Tetrahydrobiopterin improves pulmonary hypertension associated to pulmonary fibrosis in wistar rats.

P Almudéver1, J Milara3, A Serrano1, T Peiró2, G Hernández2, J Cortijo1,2. 1University of Valencia, Faculty of Medicine and Odontology. Pharmacology Department. 46010, Spain, 2Research Fundation of Valencia General Hospital, Respiratory Pharmacology.46014, Spain, 3Carlos III Health Institute, Research Area. 28029, Spain

Background/Objective : Pulmonary hypertension in pulmonary fibrosis portends a poor prognosis. Recent evidence suggests that tetrahydrobiopterin (BH4), the cofactor of nitric oxide synthase, is involved in pulmonary hypertension. However the role of BH4 in pulmonary hypertension secondary to pulmonary fibrosis is unknown. The current study investigated the role of BH4 on vascular remodelling and pulmonary hypertension in an animal model of bleomycin-induced lung fibrosis.

Methods : Wistar rats were instilled intratracheally with a single dose of bleomycin (3.75 U/kg; n=10) to induce lung injury or with bleomycin vehicle as a control group (n=10). BH4 (20mg/kg/day; n=10) or BH4 vehicle (control group) was administered orally once a day, during 21 days. 24h after the last dosage, jugular vein was cannulated to reach the pulmonary artery through the right ventricule. Rats were sacrificed and plasma, lungs and heart were removed. Plasmatic BH4 concentration was measured by fluorescence-high performance liquid chromatography. The right ventricular (RV) wall of the heart was dissected free and weighed along with the left ventricle wall plus septum (LV + S), and the resulting weights were reported as RV/LV + S ratio to provide the right ventricular hypertrophy index. The wall thickness was calculated by dividing the arterial wall area by the external perimeter (n=30, p=3). Tgf-β1 and Et-1 gene and protein expression were both measured by real time PCR and WB in lung homogenates as pulmonary vascular remodeling markers. Relative quantification of Tgf-β1 and Et-1 was determined with the 2- ΔΔ Ct method using GAPDH as endogenous control and normalized to control group. Data analysis was performed by one-way ANOVA with Bonferroni test and described as mean ± SEM using GraphPad Software Inc (San Diego, CA, U.S.A.). Significance was accepted when p<0.05.

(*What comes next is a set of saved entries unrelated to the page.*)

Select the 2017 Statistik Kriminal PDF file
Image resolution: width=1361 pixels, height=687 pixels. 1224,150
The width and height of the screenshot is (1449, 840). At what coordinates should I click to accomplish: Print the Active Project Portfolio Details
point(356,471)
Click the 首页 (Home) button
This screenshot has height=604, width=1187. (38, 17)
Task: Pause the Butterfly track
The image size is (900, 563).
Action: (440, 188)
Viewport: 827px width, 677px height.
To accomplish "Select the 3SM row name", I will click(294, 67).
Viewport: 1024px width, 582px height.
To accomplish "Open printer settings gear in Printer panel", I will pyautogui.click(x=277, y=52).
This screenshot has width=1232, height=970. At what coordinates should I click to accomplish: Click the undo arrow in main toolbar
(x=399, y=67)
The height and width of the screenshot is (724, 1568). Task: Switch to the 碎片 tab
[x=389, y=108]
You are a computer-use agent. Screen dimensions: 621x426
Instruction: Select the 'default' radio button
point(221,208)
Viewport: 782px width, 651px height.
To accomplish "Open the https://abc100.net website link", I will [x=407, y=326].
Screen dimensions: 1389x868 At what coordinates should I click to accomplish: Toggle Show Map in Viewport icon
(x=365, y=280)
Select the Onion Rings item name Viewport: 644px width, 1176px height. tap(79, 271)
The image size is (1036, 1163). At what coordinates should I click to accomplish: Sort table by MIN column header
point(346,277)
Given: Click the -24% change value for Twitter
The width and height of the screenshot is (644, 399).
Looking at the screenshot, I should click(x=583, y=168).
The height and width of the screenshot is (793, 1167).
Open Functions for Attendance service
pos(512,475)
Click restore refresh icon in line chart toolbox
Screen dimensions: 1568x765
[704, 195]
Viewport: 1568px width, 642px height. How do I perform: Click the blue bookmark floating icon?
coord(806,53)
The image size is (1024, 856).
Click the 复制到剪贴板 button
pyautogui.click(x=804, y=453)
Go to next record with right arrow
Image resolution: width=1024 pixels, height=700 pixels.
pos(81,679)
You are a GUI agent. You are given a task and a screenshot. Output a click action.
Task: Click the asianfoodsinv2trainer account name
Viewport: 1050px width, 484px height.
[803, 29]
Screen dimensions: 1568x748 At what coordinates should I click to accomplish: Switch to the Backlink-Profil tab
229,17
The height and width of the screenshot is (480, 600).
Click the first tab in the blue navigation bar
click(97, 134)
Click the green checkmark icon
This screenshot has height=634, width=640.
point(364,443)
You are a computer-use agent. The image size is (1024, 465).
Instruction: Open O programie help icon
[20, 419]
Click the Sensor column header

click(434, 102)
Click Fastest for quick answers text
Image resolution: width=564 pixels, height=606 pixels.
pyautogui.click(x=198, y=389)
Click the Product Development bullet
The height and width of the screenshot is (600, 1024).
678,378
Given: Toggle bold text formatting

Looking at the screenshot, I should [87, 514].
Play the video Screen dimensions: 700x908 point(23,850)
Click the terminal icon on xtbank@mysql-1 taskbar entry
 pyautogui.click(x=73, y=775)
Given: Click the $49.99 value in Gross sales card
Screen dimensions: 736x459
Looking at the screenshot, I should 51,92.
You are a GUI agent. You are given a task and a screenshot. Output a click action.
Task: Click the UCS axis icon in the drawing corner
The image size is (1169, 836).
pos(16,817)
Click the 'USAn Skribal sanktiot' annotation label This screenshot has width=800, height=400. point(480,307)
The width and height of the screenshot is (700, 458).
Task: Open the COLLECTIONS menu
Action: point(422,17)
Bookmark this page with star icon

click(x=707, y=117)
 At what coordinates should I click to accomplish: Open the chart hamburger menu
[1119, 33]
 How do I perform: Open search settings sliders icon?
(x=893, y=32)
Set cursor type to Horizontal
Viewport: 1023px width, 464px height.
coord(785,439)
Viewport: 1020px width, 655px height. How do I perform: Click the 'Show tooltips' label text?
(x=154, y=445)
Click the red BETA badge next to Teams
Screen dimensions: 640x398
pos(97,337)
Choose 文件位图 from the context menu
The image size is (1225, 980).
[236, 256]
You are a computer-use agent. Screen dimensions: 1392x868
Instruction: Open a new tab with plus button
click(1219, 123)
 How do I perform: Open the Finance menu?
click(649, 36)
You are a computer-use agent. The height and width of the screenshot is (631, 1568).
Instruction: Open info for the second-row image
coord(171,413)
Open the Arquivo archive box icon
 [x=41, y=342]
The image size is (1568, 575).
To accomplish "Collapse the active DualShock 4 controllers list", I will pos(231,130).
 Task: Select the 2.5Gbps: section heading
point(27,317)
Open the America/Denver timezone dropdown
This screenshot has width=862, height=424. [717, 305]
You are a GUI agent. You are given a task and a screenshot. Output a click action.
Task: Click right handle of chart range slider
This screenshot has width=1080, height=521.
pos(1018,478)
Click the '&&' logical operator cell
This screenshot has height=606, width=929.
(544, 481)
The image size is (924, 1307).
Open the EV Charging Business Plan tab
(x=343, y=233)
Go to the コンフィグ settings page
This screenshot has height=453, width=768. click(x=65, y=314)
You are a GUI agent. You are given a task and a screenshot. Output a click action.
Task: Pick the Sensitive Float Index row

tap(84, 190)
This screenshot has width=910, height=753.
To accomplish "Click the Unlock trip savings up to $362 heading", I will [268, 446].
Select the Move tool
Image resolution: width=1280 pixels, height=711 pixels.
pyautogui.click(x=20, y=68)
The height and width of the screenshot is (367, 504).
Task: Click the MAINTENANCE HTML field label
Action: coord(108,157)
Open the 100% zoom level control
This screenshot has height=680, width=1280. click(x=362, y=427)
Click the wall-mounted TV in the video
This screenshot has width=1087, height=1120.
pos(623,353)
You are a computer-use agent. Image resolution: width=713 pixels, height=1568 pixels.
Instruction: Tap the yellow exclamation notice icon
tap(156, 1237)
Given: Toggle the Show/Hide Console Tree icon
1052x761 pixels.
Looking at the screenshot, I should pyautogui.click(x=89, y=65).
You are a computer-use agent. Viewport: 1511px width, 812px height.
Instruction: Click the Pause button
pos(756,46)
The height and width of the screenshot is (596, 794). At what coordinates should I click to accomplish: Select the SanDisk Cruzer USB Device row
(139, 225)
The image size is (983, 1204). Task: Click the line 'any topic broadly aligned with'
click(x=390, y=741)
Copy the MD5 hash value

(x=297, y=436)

Results: Bleomycin lung injury reduced the BH4 endogenous plasmatic levels (27,6±4,6 ng/mL) related to control group (44,8±2,6 ng/mL). Pulmonary hypertension was increased in bleomycin (27,1±0,4 mmHg) compared to control (16,2±2,6 mmHg) and reduced by daily oral BH4 administration (19,7±1,8 mmHg). Right ventricular hypertrophy index was increased in bleomycin (0,39±0,03) compared to control (0,23±0,02) and improved in bleomycin rats that were supplemented with BH4 20 mg/Kg/day (0,29 ± 0,03). In genetic expression, normalizing control group to the value one, we observed overexpression of ET-1 (2,53±0,4) and TGF-β1 (3,5±0,5) in bleomycin rats, that was counteracted with BH4 treatment (1,2±0,2 and 1,6±0,3 respectively). Arteries wall thickness increased in bleomycin group (23,6±1,0) compared to control group (16,7±0,7) and was normalized in BH4 treated rats.

Conclusions: BH4 inhibits bleomycin-induced pulmonary hypertension and vascular remodelling in wistar rats.